NOTE: I usually use Bragg’s liquid aminos because the sodium is much less than traditional soy sauce and I find very little difference in flavor. Tamari takes it a step further by being higher in protein, containing anti0oxidants and being much smoother in flavor. It is also less likely to contain the additives and preservatives that traditional soy sauce does.
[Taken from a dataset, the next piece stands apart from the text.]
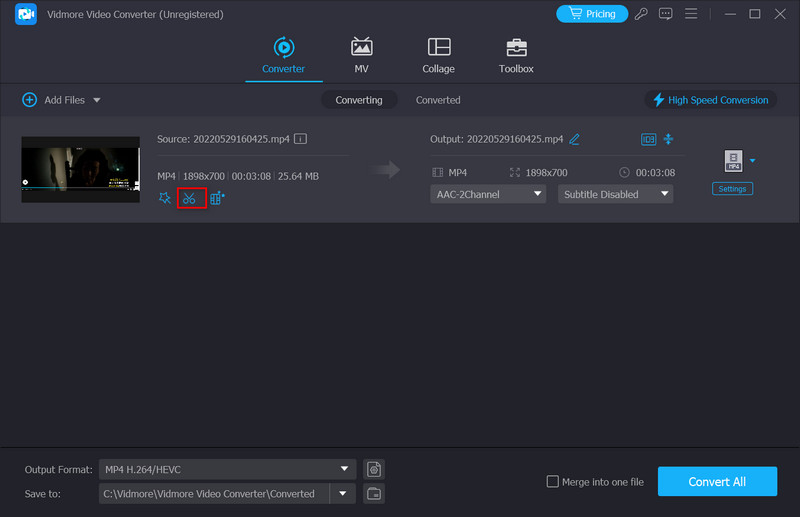Enable Merge into one file checkbox

tap(553, 482)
These are all based on personal preference and availability.

TERIYAKI BEEF & VEGGIES

TERIYAKI BEEF & VEGGIES
1 1/2 pounds thin flank or flat iron steak
1/2 cup teriyaki sauce
1/2 cup water
2 tablespoon rice wine vinegar
2 teaspoons cornstarch
2 tablespoons avocado oil
FRESH ground sea salt and black pepper
2 bunches green onions, sliced on bias
3 carrots, peeled and sliced on bias
2 cups snow peas, trimmed of strings and ends
2-3 mini peppers, seeded and cut into rings
3-4 cloves garlic, minced
1/4-1/3 cup chopped cilantro, optional

  • Whisk together teriyaki sauce, water, vinegar and cornstarch.
  • Pat steak dry and GENEROUSLY season with FRESH ground salt and pepper.
  • Heat 1 tablespoon of the oil in skillet.
  • Add steak and cook 2-3 minutes per side until 125°.
  • Transfer to cutting board and tent with foil.

 

  • Add remaining oil to skillet.
  • Add carrots to hot oil for 2 minutes.
  • Add onions, snow peas and pepper rings, stirring to sear.
  • Add garlic, stirring until fragrant.
  • Transfer the vegetables to a platter and keep warm.
  • Add ALL the juices into the skillet along with the teriyaki mixture simmering 2-3 minutes until thickened.
  • Slice steak on bias and add steak to the sauce, turning to coat.
  • Add steak and sauce to vegetables on the platter.
  • Serve over rice.

VIETNAMESE CUCUMBER SALAD

VIETNAMESE CUCUMBER SALAD
2 pounds Persian or Japanese cucumbers, semi-peeled (stripes) and thinly sliced*
1 jalapeno pepper, seeded and chopped
1 small bunch green onions, sliced thin
1 large stalk celery, diced small
1/2 cup cilantro, diced
1-2 cloves garlic, minced
1/2 cup coarsely chopped peanuts (OPTIONAL)
1/4 cup avocado oil
Juice of 2 lemons
2 tablespoons rice wine vinegar
1 tablespoon Bragg’s Liquid Aminos
1 teaspoon sugar
FRESH ground sea salt and black pepper, to taste

  • Whisk together the oil, lemon juice, vinegar, liquid aminos, sugar, garlic, salt and pepper.
  • In a large bowl, toss the cucumbers, celery, jalapeno, green onions and cilantro.
  • Pour marinade over greens and toss well.
  • Add peanuts and toss again.
  • Serve and enjoy!

ASIAN CHICKEN ALA SLOW COOKER

ASIAN CHICKEN ALA SLOW COOKER serves 4
adapted from Karina at CafeDelites

2 pounds skinless boneless chicken breasts and chicken thighs
1/2 cup Bragg’s Liquid Aminos
1/3 cup oyster sauce
1/4 cup QUALITY honey
3 packed tablespoons brown sugar
6 large garlic cloves, minced
1 1/2 tablespoons cornstarch
3 tablespoons water
1 small bunch green onions/scallions sliced for garnish
1 tablespoons white and black sesame seeds, to garnish

  • Spray your slow cooker bowl with non-stick spray.
  • In a medium mixing bowl whisk together the liquid aminos, oyster sauce, honey, brown sugar and garlic.
  • Place chicken into the sauce, turning to coat.
  • Layer chicken pieces into slow cooker in a single layer if possible.
  • Pour remaining sauce over top.
  • Cover and cook for 3-4 hours on high or 6-8 hours on low setting.
  • During the last hour of cooking, whisk together the cornstarch and water in a small bowl until cornstarch is completely dissolved.
  • Stir the cornstarch mixture into the sauce until well blended.
  • Recover and allow sauce to thicken and the chicken is just beginning to fall apart.
  • Season with salt and pepper as necessary.
  • Serve over rice.
  • Garnish with sliced green onions and sesame seeds.